Vrel turned and looked at her, and the expression on her face was not anger. It was, if anything, something that looked uncomfortably like respect. "No," she agreed. "She rarely is." She crossed the space and sat down, not across from Nyx but beside her, which was a deliberate and carefully calculated choice and Nyx knew it and sat with the knowledge that she was being handled very skillfully by someone who was very good at it. "Let me ask you something honestly, and I would like an honest answer."
"I will try," Nyx said, which was as much honesty as she could give.
"What did she promise you?" Vrel asked. "When she gave you the second chance. What did she say it would look like?"
Nyx was quiet for a moment, thinking back to that conversation with a clarity that surprised her, because she had replayed it many times but never quite in this context, never with someone sitting beside her asking about it in this particular way. "She did not promise me anything," she said finally. "She said I had a choice and she would not make it for me."
Vrel nodded slowly. "And you chose her."
"I chose differently than I had been choosing," Nyx said. "She was part of that but she was not all of it."
"And now?" Vrel asked. "Now you sit in this space having sent information about us through the framework, and I am not stopping you, and I have not turned you over to anyone, and I am sitting beside you asking you questions instead of making threats. Does that not suggest to you that what I want is more complicated than simply winning a war over anchor points?"
Nyx looked at her carefully, feeling for the shape of the words beneath the words, because Vrel was the kind of person whose surface meaning and actual meaning were rarely the same thing, and what was sitting underneath all of this was becoming gradually, uncomfortably clearer. "What do you actually want?" Nyx asked.
Vrel smiled, very slightly, and it was the first genuine expression Nyx had seen from her. "I want Mara to build a seat at the table for beings who are not like her," she said. "I want the framework to be restructured with input from the ones it does not fit perfectly. I want the anchor points to have voices other than hers in how they function. I do not want to own the framework." She paused. "I want her to share it."
The silence that followed was the loudest Nyx had sat in for a very long time.
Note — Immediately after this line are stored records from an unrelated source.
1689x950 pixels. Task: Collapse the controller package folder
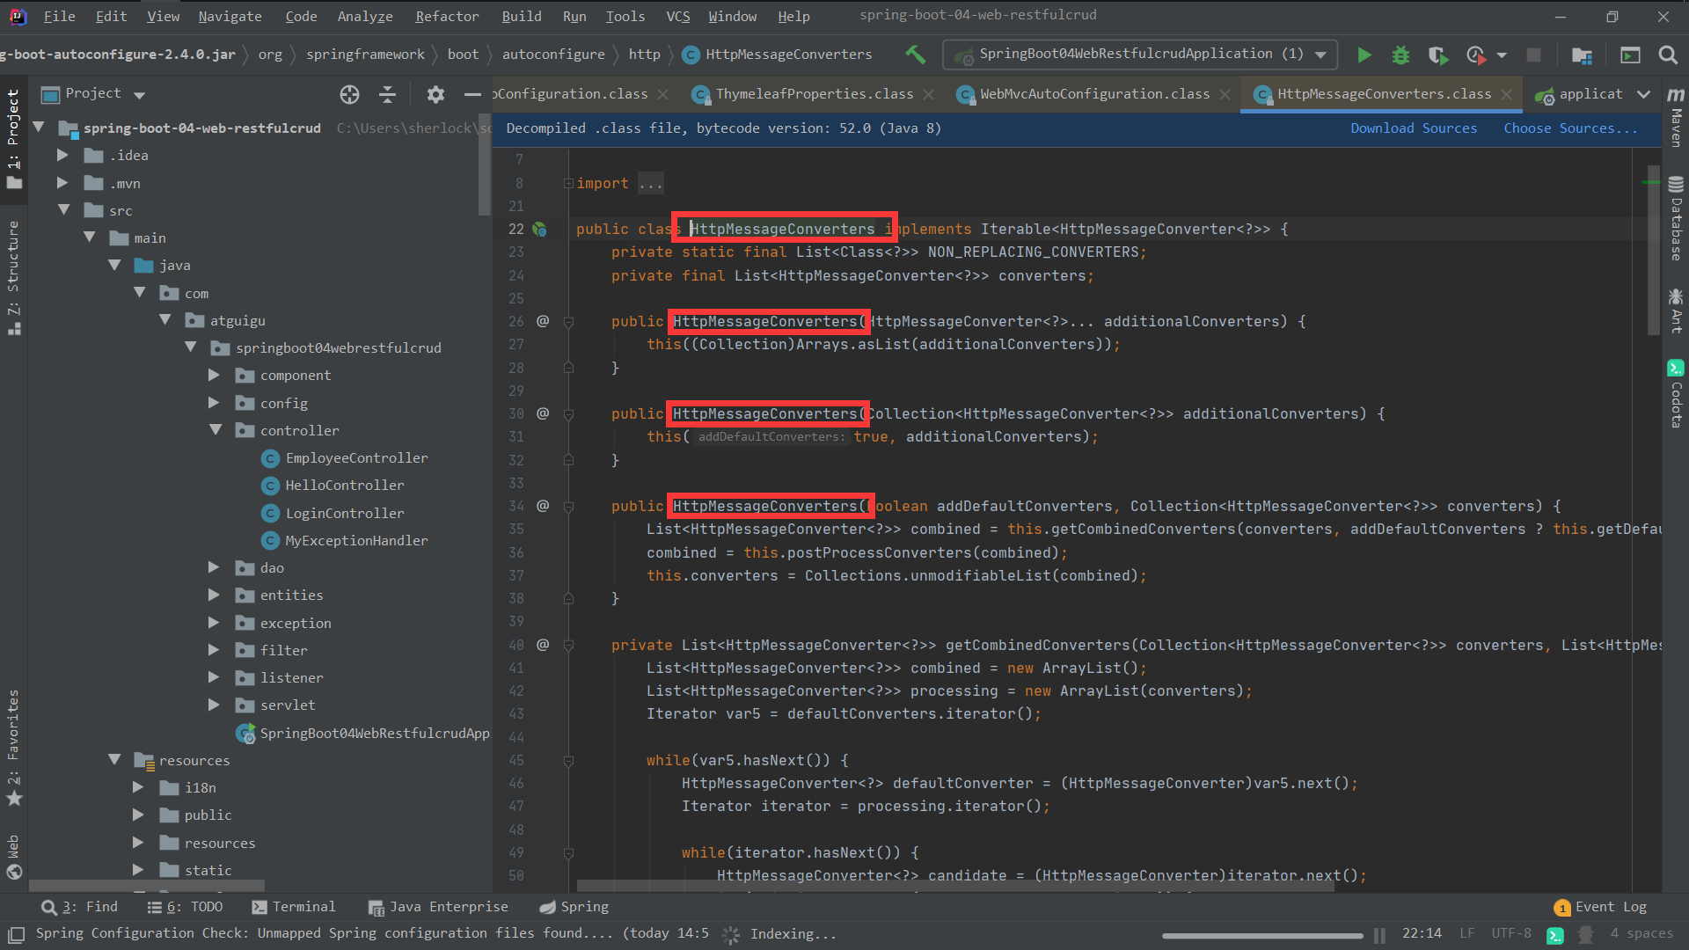[216, 430]
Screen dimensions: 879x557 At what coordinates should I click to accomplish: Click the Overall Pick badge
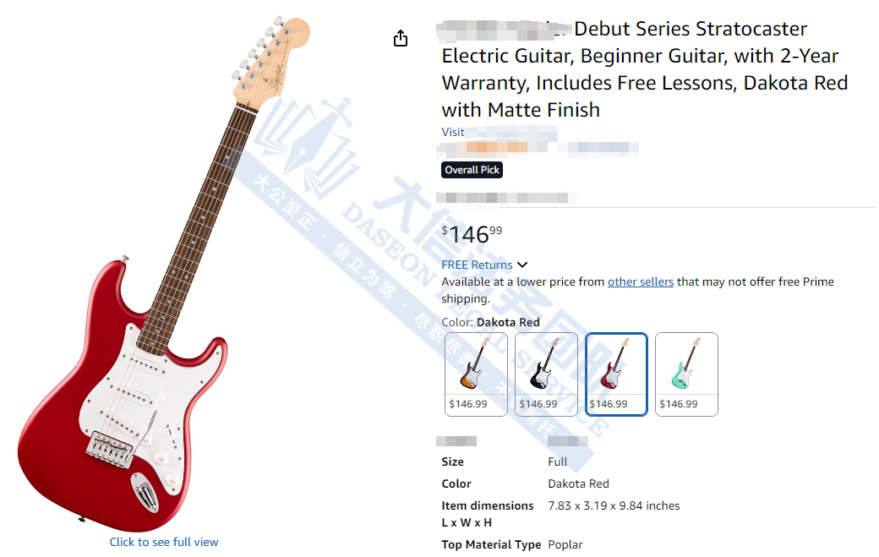[x=472, y=170]
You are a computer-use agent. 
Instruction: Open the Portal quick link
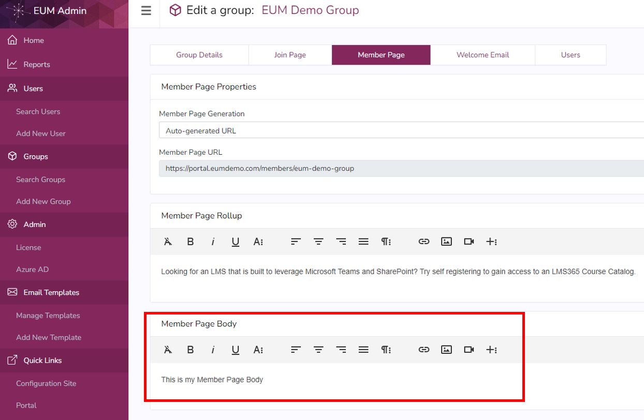(25, 405)
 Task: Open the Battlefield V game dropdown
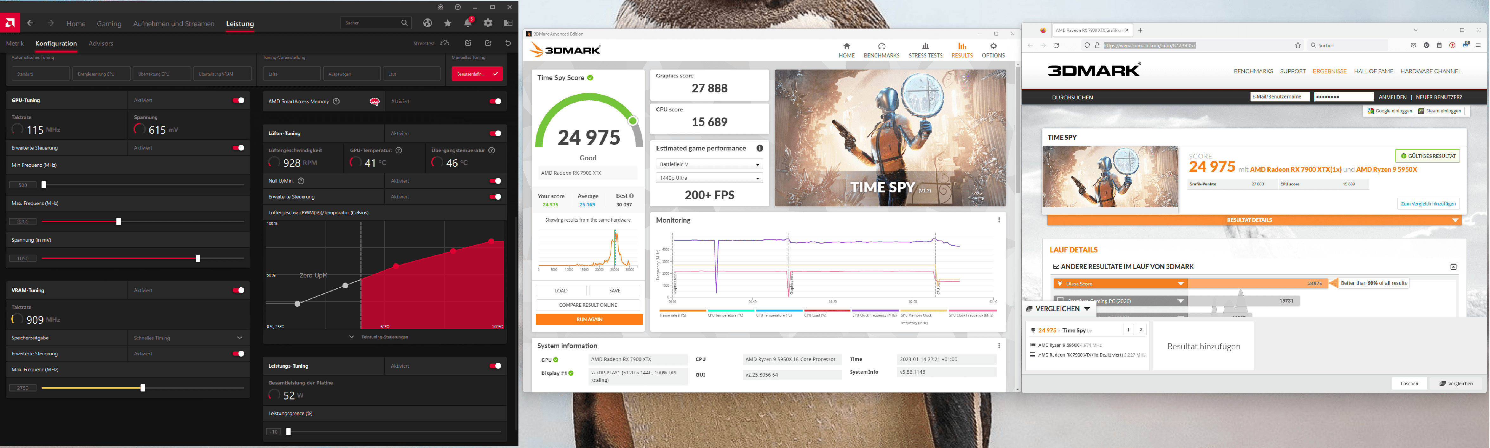[x=709, y=164]
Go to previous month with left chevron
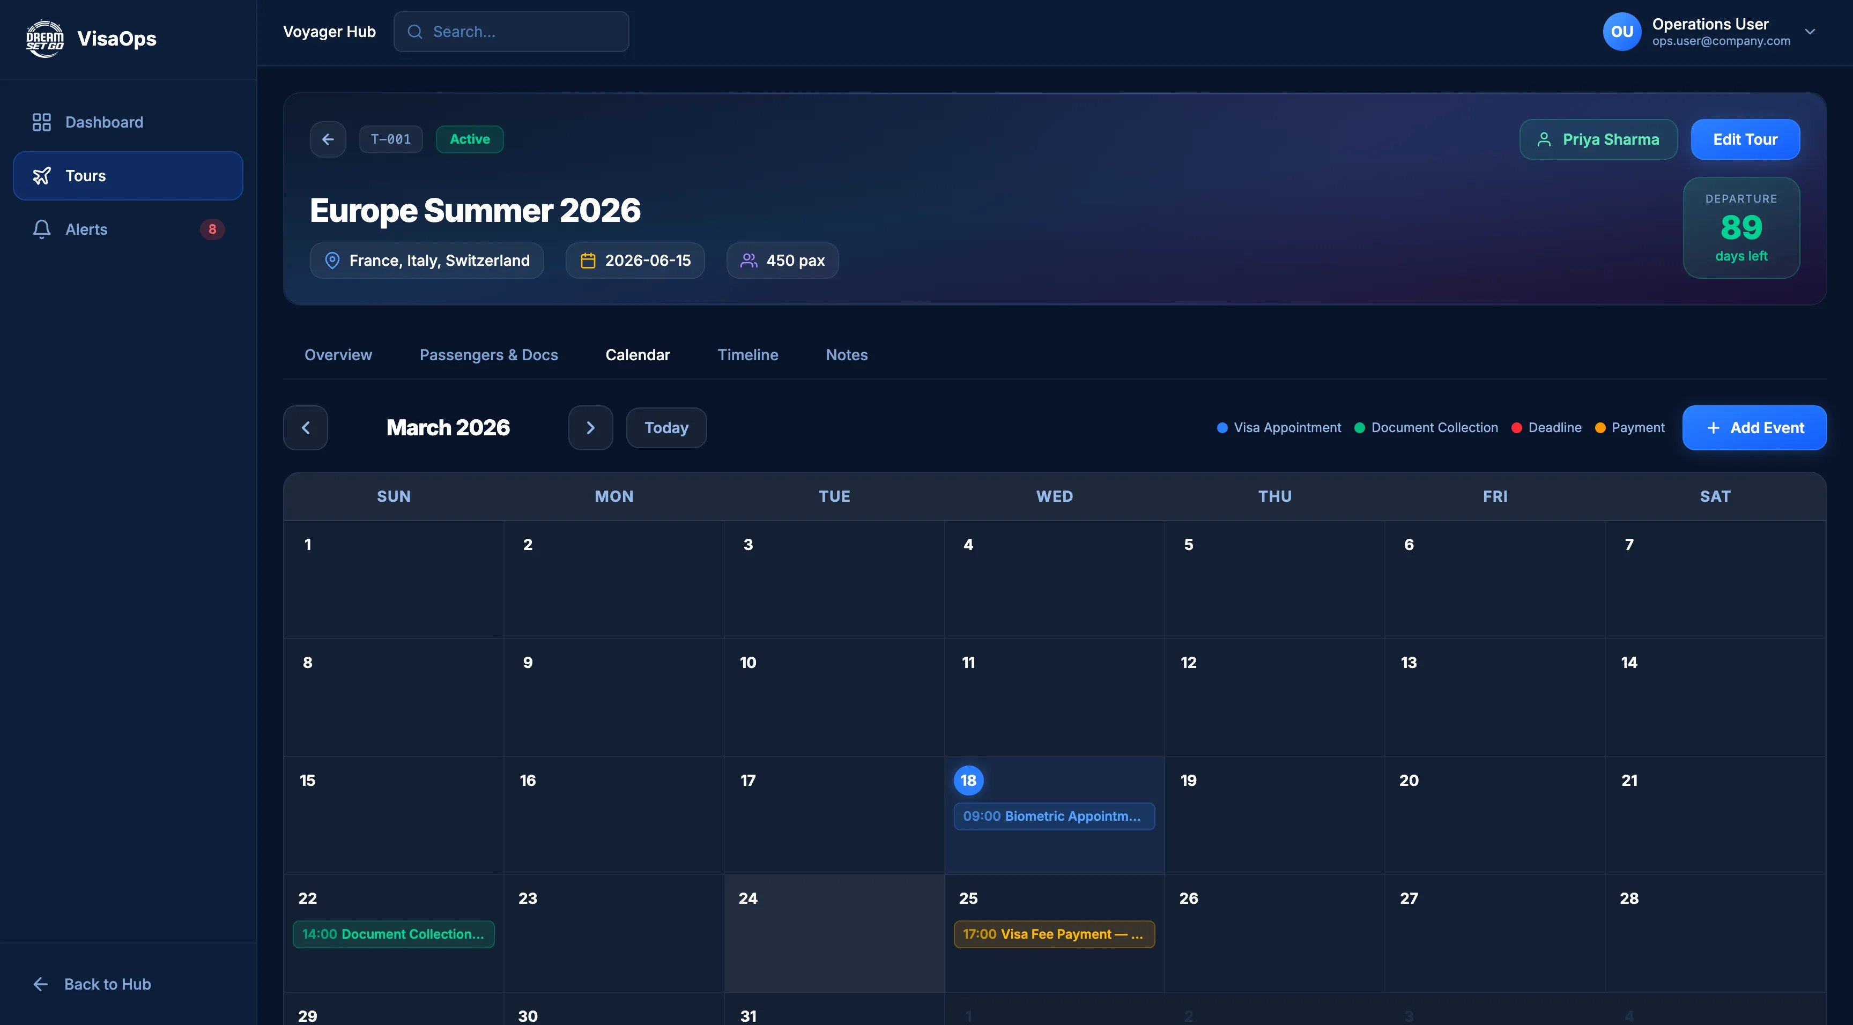 305,427
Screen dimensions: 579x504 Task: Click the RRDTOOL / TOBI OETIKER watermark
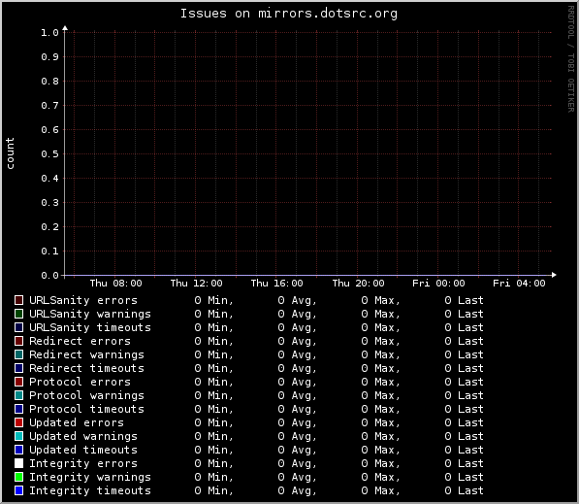coord(571,59)
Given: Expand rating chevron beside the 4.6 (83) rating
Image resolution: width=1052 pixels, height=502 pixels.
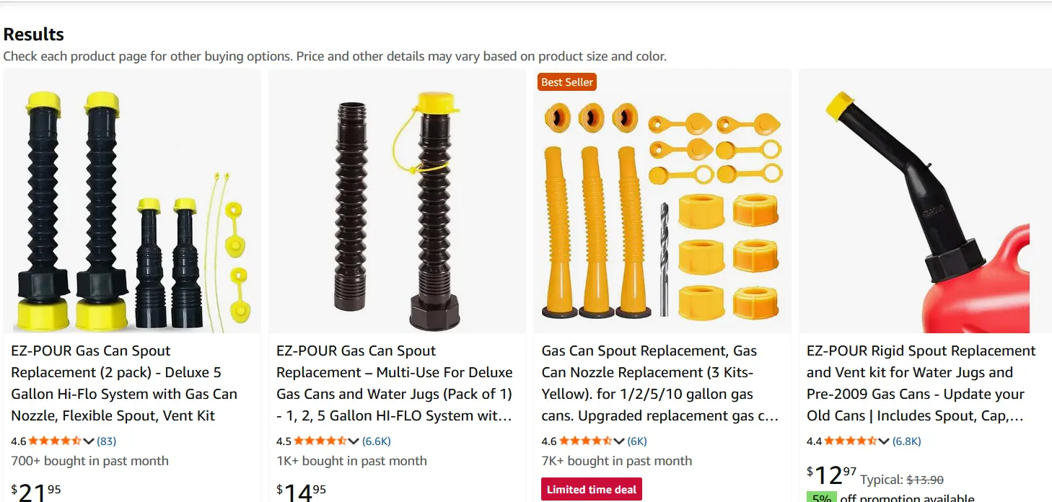Looking at the screenshot, I should (x=89, y=441).
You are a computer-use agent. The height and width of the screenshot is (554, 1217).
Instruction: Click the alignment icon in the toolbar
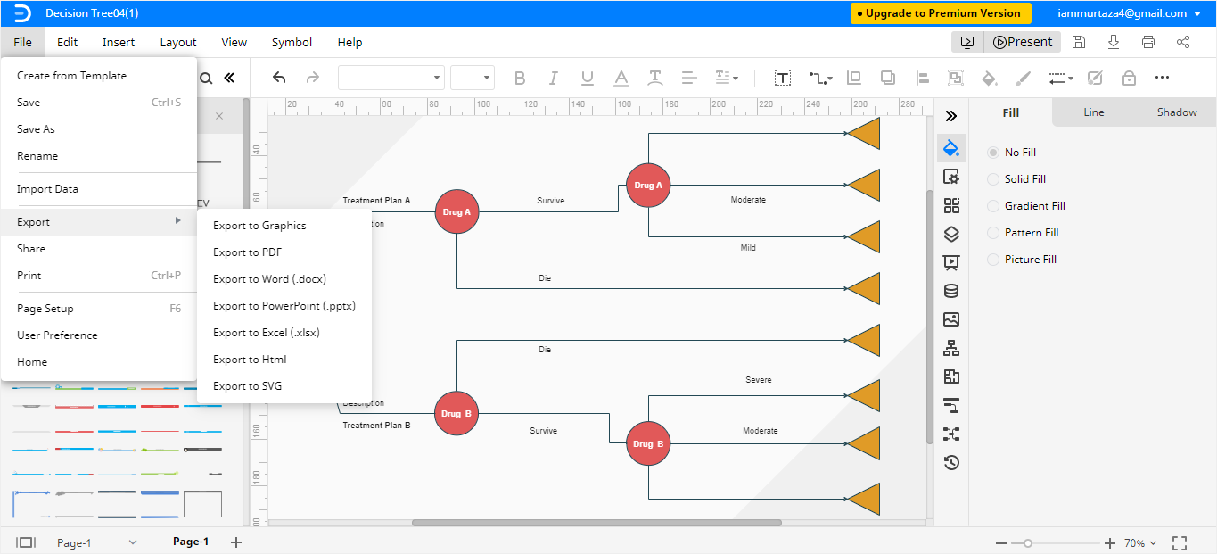coord(922,78)
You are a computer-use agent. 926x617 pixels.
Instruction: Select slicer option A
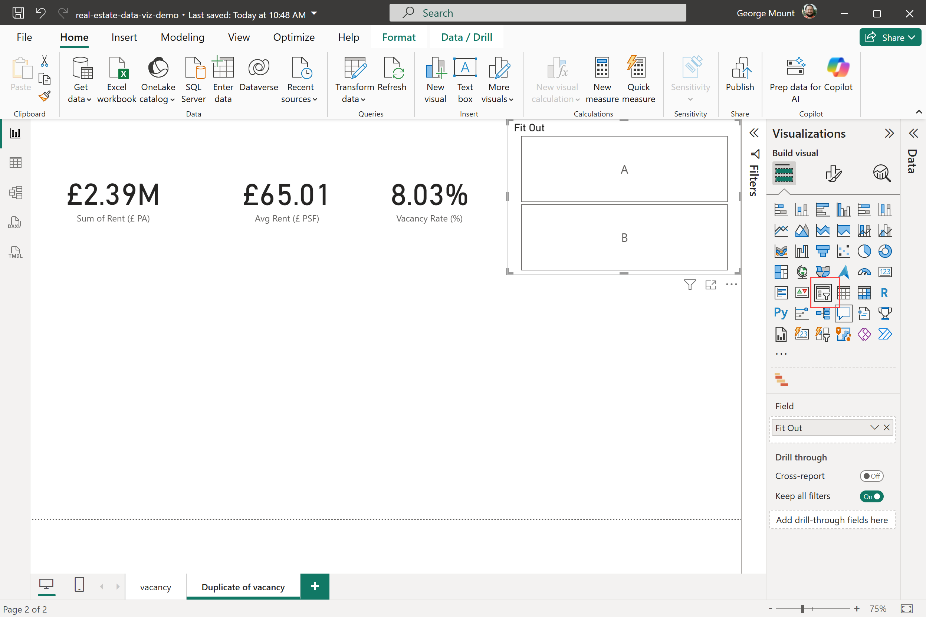coord(624,170)
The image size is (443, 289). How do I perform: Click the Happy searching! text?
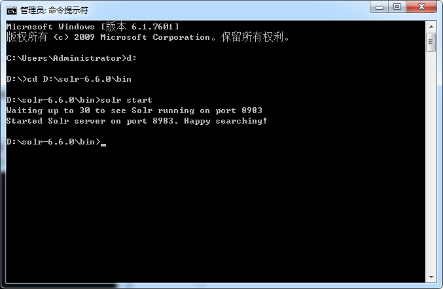(226, 121)
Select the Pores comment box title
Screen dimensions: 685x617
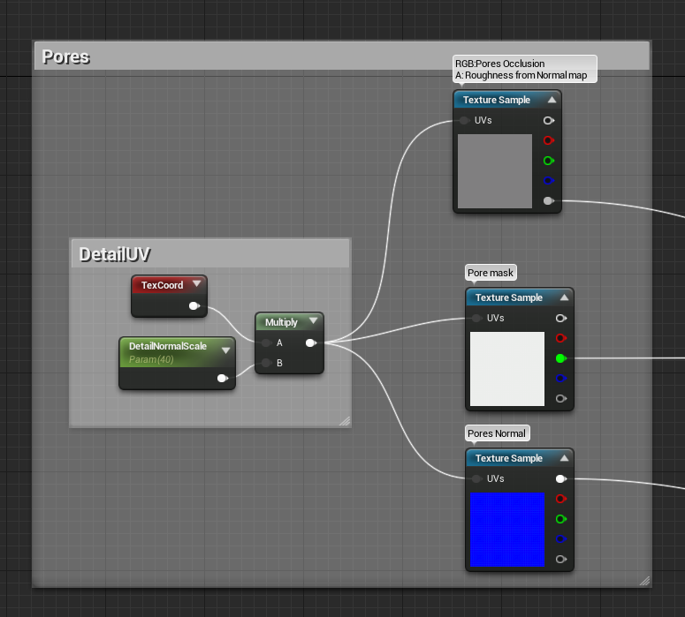(65, 56)
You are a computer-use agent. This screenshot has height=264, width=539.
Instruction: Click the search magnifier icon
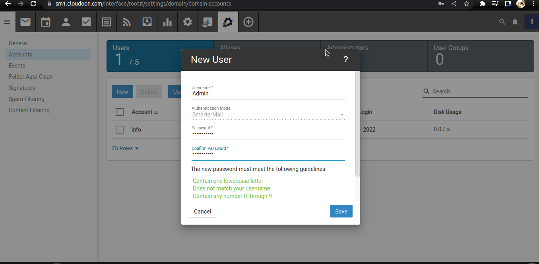[502, 22]
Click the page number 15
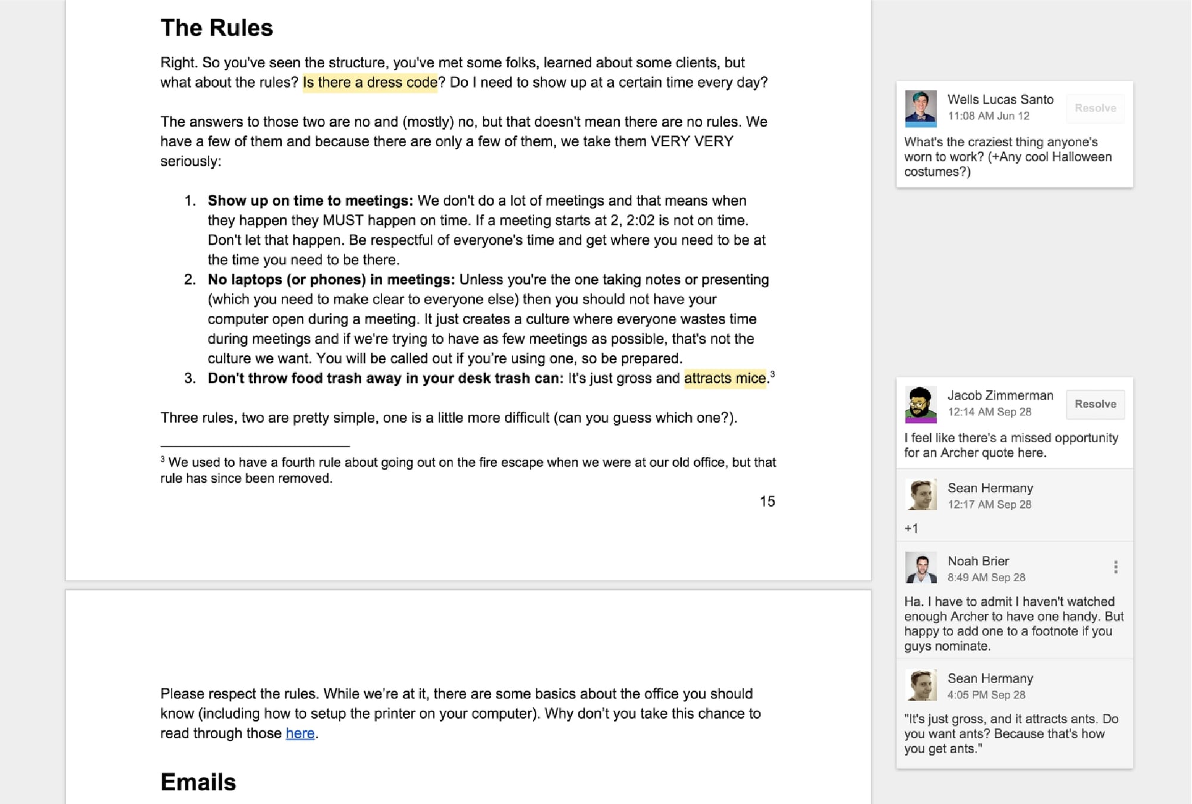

"Then why the anchor markings?" Nyx asked. "Why the secrecy, why the gathering, why the tactics that look exactly like someone preparing to seize control?"
"Because asking nicely was never going to get anyone's attention," Vrel said, simply and without apology. "Power does not listen to requests. It listens to demonstrations of capability." She looked at Nyx steadily. "I needed her to understand that we could take the framework from her before she would consider the possibility of sharing it. I needed her to feel the threat before she would hear the offer."
Nyx stared at her.
"So everything, all of this, was to force her to negotiate?" Nyx said.
"Yes," Vrel said.
"And you were going to let her know this when?"
"When she was ready to listen," Vrel said. "Which I believe, given tonight, may be sooner than I originally planned." She glanced at the framework thread nearest to them, meaningfully, and then back at Nyx. "You could help with that. If you chose to."
Nyx sat with the weight of it, with the feeling of a situation reorganizing itself around her into something she had not seen coming and was not sure she was prepared for, with the particular discomfort of discovering that the thing you were fighting against and the thing you were fighting for might be closer together than either side had allowed themselves to believe.
She pressed her hand to the framework thread and sent a message, the clearest and most carefully worded one she had sent all night.
Come and talk to her. Not to fight. To listen. Bring Isla. N.
She released the thread and looked at Vrel and said, "She will come."
"I know," Vrel said. "She always does."
And in the framework around them, something shifted, subtle and significant, the particular feeling of a conflict reaching the point where it either escalates into something irreversible or discovers, unexpectedly, that it was a negotiation all along.